Viṣṇu (96.1).—‘After having passed through the first three stages, and having annihilated passion, he should offer an oblation to Prajāpati in which he gives away all his belongings as the sacrificial fee, and enter the stage of the Renunciate.’

Yājñavalkya (3.55-56).—‘Passing on from the stage of the Householder or from that of the Hermit, he shall perform the sacrifice to Prajāpati, at which he gives away all his belongings as the sacrificial fee, and on its completion, withdrawing the fires within himself, he shall turn his mind towards Liberation, after having studied the Veda, performed Japa, begotten sons, made gifts of food, maintained the fires, and performed sacrifices to the best of his capacity.’

Jābāla-smṛti (Aparārka, p. 946).—‘Having completed Studentship, he shall become a Householder; after having been a Householder, he shall become a Hermit; after having been a Hermit he shall go forth as a Renunciate; or he may go forth directly after Studentship or Householdership or Hermitship.’

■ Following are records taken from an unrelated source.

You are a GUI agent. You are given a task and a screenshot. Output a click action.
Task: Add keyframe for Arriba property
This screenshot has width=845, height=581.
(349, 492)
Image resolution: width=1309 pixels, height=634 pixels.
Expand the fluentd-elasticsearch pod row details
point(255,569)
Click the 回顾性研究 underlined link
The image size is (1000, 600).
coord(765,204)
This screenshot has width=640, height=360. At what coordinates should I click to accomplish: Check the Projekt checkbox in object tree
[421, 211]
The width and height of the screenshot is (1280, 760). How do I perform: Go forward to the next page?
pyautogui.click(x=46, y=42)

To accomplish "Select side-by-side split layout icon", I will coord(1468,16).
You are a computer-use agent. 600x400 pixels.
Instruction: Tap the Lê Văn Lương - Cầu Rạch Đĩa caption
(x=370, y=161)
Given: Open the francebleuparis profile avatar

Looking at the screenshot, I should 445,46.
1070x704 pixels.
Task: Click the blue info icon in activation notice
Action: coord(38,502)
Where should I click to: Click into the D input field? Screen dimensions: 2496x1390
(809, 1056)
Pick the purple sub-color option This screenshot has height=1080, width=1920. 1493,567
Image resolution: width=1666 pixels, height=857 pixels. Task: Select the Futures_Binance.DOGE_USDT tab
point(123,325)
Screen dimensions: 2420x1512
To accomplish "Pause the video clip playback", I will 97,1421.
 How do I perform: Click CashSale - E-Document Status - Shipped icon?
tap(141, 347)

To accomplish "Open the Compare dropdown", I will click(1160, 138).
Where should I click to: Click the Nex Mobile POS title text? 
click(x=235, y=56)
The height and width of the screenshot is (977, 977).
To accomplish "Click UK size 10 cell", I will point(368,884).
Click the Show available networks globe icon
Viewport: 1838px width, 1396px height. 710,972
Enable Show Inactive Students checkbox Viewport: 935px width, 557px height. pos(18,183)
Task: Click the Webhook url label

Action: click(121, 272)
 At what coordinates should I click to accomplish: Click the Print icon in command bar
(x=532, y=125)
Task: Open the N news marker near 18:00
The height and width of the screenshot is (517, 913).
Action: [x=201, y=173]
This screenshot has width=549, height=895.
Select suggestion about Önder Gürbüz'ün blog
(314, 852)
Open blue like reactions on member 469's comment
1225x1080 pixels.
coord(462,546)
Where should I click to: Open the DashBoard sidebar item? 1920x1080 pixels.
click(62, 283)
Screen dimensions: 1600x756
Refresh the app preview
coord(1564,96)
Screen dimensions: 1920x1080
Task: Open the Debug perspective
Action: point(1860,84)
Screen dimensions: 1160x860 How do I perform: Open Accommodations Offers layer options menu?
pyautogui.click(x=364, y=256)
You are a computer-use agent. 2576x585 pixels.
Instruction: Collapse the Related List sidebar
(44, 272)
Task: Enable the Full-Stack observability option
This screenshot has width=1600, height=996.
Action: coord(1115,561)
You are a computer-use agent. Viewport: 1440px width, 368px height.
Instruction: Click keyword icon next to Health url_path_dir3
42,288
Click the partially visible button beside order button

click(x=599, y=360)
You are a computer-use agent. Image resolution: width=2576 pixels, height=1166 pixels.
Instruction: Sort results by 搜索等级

Jābāla (Parāśaramādhava, p, 535).—‘One should go forth the very day on which he becomes freed from all attachments.’

Śaṅkha-Likhita (Aparārka, p. 947).—‘After he has lived in the forest as a Hermit, the man, calm and advanced in age, should make up his mind to go forth as a Renunciate. Having withdrawn the fires within himself, free from all such feelings as fear, avarice, delusion, anger, sorrow, envy, pride and jealousy, he should not wait for any time; as men’s determinations are evanescent; hence he shall not wait for to-morrow, to-morrow; that very day he shall renounce all activities and go forth as a Renunciate.’

Vāyupurāṇa (Do., p. 949).—‘Leading the life of the Hermit, having his sins burnt by austerities, the twice-born man shall take to renunciation and enter the fourth stage. ì laving made offerings to Brāhmaṇas, gods and his own Pitṛs and men, and having performed the Vaiśvānarī or the Prājāpatya sacrifice, he shall deposit the fires within himself and shall go forth, uttering the proper mantras: thenceforward he shall renounce all affection and longing for sons and others.’

Nṛsiṃhapurāṇa (Aparārka, p. 951).—‘The Brāhmaṇa, whose gestatory, generative and digestive organs and the head are well-controlled, may go forth as a Renunciate, even without having married, and live on alms. Renunciation consists in the giving up of the affections, attachment to objects of sense, son, wife, good and evil, as also the anxiety for worldly affairs.’

Dakṣa (Parāśaramādhava, p. 533).—‘If any one reverses the order of the stages, he is the most sinful among men. If one having been a Householder, becomes a Religious Student, he is neither a Renunciate nor a Hermit; he is beyond the pale of all the stages.’

Aṅgiras (Do., p. 534).—‘Having found the world to be devoid of essence, and longing for the essential substance, the man, being free from all attachment, goes forth, without marrying. One may go forth either directly after Studentship or after having led the life of the Householder, or after having lived as a Hermit in the forest.’

Yama (Do., p. 536).—‘On the death of his wife, if he does not take to another wife, he should go forth as a Renunciate; or this highest path may be taken up by one who, having lived as a Hermit, has shaken off all his sins.’

Nārada (Do, p. 537).—‘Even from the very first stage, if the Brāhmaṇa becomes freed from all attachment for this ocean of worldliness, and desires liberation, he should renounce relationships and go forth as a Renunciate.’

Yogi-Yājñavalkya (Parāśaramādhava, p. 537).—‘There are four stages prescribed by the Veda for the Brāhmaṇa, three for the Kṣatriya, two for the Vaiśya and one for the Śūdra.’

Vāmanapurāṇa (Do.).—‘Pour stages have been spoken of for the Brāhmaṇa; three only, i.e., those of the Householder, the Student, the Hermit, for the Kṣatriva; only two—Householdership and Hermitship—for the Vaiśya; only one, that of Householdership, is proper for the Śūdra.’

Yājñavalkya (3.60).—‘Controlling his senses, renouncing all love and hatred and fear of things, the twice-born man becomes immortal.’

Smṛtyantara (Aparārka, p. 966; Parāśaramādhava, p. 538).—‘Having paid off the three debts, being freed from all notions of I and mine, the Brāhmaṇa, the Kṣatriya and the Vaiśya, may go forth from the house.’

Kūrmapurāṇa (Parāśaramādhava, p. 538).—‘Having deposited the fires within himself, the twice-born man should become a Renunciate.’